My first thought was that you shouldn't need to increment the version all the time, only when there are live enumerator objects.  My next thought was that to have maintainable code the version checking and throwing should be encapsulated into a single method.  In C/C++ I would have used a macro to wrap up the version checking with the yield statement, but in C# I'm forced to just remeber to call my checker every place I yield.

Well, for the method that checks the version and throws, I have 2 choices: on the outer collection class, or as an anonymous method inside the iterator.  Somehow the anonymous methods seems cleaner (and cooler) because it fits with the notion that an iterator effectively creates an anonymous class.

Now back to detecting changes.  Instead of having an int, why not have an event that fires when the collection changes.  The iterator could subscribe to it with an anonymous method as well.  Then when there are no active iterators, there is little overhead (which is faster: a null check or an interlocked increment?).

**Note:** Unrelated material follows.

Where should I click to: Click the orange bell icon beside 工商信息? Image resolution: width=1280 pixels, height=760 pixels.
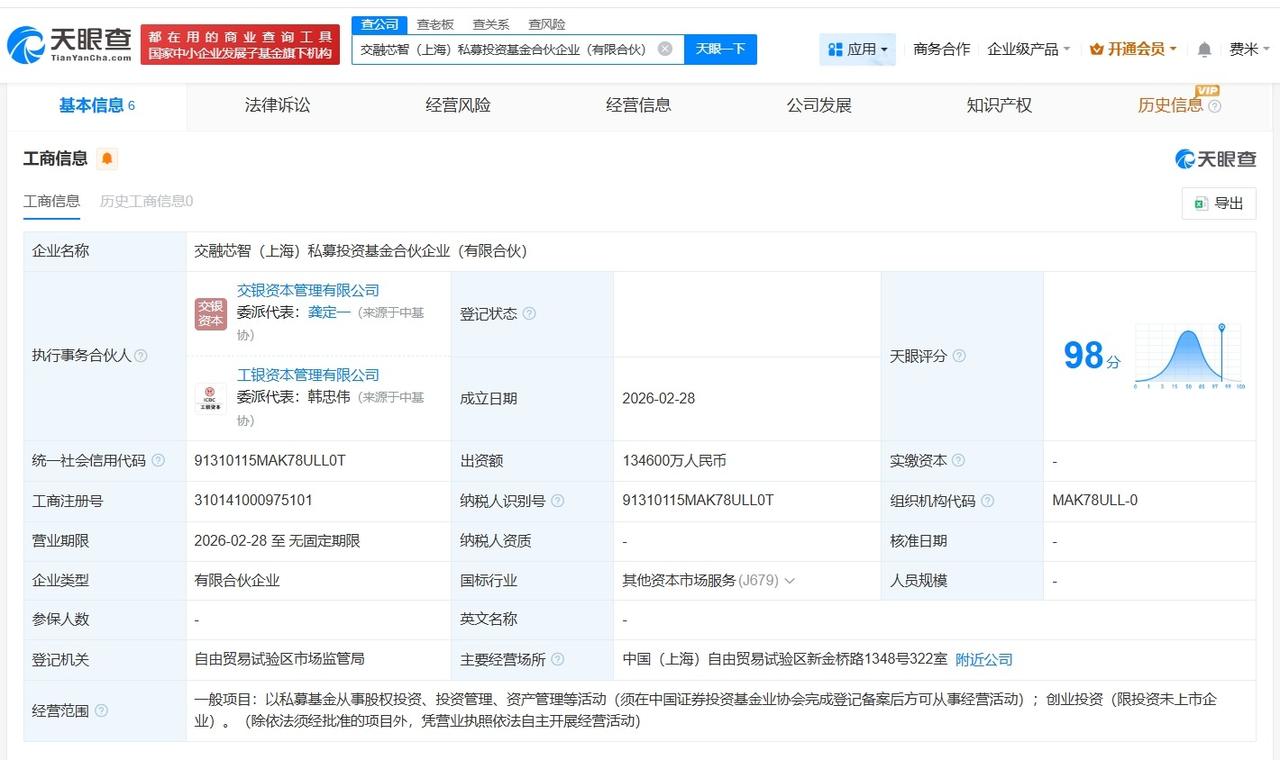[x=107, y=159]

So here's some quick slapped together pseudo-code:


public class SomeCollection {    private event EventHandler CollectionChanged;    private void OnCollectionChanged() {        EventHandler h = CollectionChanged;        if (h != null)            h(this, EventArgs.Empty);    }    delegate void SimpleDelegate();    public IEnumerable<SomeType> MyIterator() {        bool changed = false;        EventHandler changedHandler = null;        SimpleDelegate preCondition = delegate {            if (changed)                throw new InvalidOperationException(...);            // Possibly some other validation code here???        };        changedHandler = delegate {            changed = true;            // Once it's changed, we don't need to know about future changes            CollectionChanged -= changedHandler;            changed Handler = null;        };        try {            CollectionChanged += changedHandler;            ...            yield return someValue;            preCondition();            ...            yield return someValue;            preCondition();            ...        }        finally {            if (changedHandler != null) {                CollectionChanged -= changedHandler;                changedHandler = null;            }        }    }}


So what do you think?  It's still not perfect because the event isn't subscribed to until the first call into MoveNext, which may happen significantly after the call to GetEnumerator.  The only way around that would be to wrap the iterator itself with another method that created the changedHandler, subscribed it and then passed in the changedHandler/preCondition pair to the real iterator method.  The down-side to that would be that if somebody called GetEnumerator twice on the same IEnumerable, both IEnumerators would share the same changedHandler/preCondition.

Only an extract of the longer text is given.